Software Engineer - JobTarget LLC

Overview

As a Data Engineer at JobTarget LLC, I have been pivotal in designing and optimizing scalable data pipelines, ensuring seamless data integration, and driving business insights. My contributions have significantly improved data processing speeds and reduced operational costs.

Position: Software Engineer
Company: JobTarget LLC
Location: Stamford, CT

Key Metrics

76+ Scalable data pipelines designed and deployed.
25% Increase in processing speed through Spark optimizations.
30% Reduction in operational costs by leveraging AWS solutions.
10+ Team collaborations with data scientists for business insights.

Technologies Used

AWS (S3, Lambda, Glue, Athena, DMS) Apache Spark Apache Airflow Hudi PostgreSQL Serverless Terraform CloudFormation

Key Contributions

Leadership: Spearheaded the migration of traditional data pipelines to a cloud-native architecture, leading a cross-functional team of 5 engineers and collaborating with stakeholders to define project requirements and ensure timely delivery. Reduced infrastructure costs by 40% and improved scalability, enabling seamless handling of surges in data volume.
Problem-Solving: Diagnosed and resolved data bottlenecks in Apache Spark processes by implementing dynamic partitioning and caching strategies.
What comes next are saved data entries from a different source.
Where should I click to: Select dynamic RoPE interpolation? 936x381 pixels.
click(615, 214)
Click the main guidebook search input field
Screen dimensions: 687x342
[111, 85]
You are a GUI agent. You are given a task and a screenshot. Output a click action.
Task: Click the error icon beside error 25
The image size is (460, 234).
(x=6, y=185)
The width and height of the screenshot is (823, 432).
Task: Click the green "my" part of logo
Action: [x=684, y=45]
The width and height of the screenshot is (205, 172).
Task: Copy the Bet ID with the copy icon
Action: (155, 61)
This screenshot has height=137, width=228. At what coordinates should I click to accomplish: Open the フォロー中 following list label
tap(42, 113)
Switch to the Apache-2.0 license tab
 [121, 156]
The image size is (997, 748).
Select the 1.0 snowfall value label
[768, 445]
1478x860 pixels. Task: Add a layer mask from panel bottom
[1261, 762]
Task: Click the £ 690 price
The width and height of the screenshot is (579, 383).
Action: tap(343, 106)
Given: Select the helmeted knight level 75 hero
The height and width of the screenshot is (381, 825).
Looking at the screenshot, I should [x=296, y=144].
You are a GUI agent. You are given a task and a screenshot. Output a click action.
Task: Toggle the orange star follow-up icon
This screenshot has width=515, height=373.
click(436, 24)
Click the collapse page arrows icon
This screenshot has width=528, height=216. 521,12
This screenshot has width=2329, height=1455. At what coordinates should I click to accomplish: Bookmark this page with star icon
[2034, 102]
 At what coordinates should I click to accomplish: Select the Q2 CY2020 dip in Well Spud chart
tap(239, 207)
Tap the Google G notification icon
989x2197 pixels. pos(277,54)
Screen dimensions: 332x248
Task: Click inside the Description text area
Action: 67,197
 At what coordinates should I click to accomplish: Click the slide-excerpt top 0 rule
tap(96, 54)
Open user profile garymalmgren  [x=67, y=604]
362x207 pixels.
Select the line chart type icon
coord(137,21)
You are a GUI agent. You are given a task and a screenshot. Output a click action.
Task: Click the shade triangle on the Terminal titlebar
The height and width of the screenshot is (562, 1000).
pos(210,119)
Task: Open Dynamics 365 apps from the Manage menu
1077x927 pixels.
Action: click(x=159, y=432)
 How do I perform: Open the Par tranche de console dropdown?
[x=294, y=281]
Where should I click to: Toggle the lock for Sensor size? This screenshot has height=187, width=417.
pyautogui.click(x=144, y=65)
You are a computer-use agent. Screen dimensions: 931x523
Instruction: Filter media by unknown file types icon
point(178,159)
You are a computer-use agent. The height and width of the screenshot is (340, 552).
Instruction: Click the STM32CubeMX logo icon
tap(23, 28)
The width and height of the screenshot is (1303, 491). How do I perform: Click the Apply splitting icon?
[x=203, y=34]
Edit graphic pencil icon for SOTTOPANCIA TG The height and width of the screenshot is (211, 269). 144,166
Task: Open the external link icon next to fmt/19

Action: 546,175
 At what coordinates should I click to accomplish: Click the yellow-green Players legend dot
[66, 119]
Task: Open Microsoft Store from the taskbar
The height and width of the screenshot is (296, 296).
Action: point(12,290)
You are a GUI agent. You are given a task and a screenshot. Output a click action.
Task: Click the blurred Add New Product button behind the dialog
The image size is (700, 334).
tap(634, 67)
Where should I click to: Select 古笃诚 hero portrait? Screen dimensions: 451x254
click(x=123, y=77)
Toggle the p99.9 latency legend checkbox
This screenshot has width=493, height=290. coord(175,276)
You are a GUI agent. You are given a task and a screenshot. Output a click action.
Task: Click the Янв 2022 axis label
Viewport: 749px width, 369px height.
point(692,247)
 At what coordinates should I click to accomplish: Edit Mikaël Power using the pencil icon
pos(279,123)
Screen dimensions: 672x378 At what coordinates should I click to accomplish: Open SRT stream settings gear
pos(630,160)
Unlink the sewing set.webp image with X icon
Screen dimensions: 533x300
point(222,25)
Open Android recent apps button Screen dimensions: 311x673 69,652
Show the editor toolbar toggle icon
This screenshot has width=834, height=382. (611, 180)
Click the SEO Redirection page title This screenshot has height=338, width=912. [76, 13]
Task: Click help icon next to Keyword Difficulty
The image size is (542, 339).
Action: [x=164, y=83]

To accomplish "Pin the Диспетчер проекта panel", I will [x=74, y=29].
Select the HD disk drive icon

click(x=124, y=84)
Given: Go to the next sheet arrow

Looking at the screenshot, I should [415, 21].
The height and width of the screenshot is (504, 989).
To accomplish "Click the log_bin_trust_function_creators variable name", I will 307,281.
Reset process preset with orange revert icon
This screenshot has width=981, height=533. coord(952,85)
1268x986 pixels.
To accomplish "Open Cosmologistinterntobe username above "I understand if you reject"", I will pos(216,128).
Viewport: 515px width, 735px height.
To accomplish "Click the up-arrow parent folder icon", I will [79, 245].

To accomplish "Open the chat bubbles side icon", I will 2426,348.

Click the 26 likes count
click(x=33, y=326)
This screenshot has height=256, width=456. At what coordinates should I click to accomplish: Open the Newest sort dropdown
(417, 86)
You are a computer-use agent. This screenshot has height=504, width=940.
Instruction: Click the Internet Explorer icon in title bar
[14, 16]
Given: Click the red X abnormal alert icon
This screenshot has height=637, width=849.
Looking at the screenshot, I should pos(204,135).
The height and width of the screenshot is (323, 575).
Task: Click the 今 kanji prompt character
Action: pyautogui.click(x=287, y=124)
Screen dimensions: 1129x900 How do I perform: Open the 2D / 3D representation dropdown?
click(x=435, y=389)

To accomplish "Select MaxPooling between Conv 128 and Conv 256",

Achieved a 25% increase in processing efficiency, reduced compute costs, and enhanced the reliability of data pipelines across the organization.
New Approaches: Introduced a Hudi-based lakehouse architecture, which reduced data duplication, enabled seamless upserts, and decreased storage costs by 30%. Migrated terabytes of data to AWS S3 while ensuring data integrity and minimal downtime. Improved query performance by 40%, enabling advanced analytics and machine learning workloads.
Collaboration: Partnered with data scientists and analysts to design optimized data marts, delivering actionable insights that supported high-impact decision-making. Reduced query times by 50% and enabled independent exploration of data through robust documentation and training sessions.
Scalability: Engineered real-time streaming pipelines using AWS DMS and Apache Spark Structured Streaming, processing millions of records per minute with sub-second latency. Designed a fault-tolerant system with checkpointing, ensuring reliability during peak loads.
Innovation: Automated pipeline monitoring and alerting using Apache Airflow and AWS CloudWatch, reducing manual intervention by 40%. Created custom metrics and dashboards, providing real-time visibility into pipeline performance and enabling proactive detection of issues.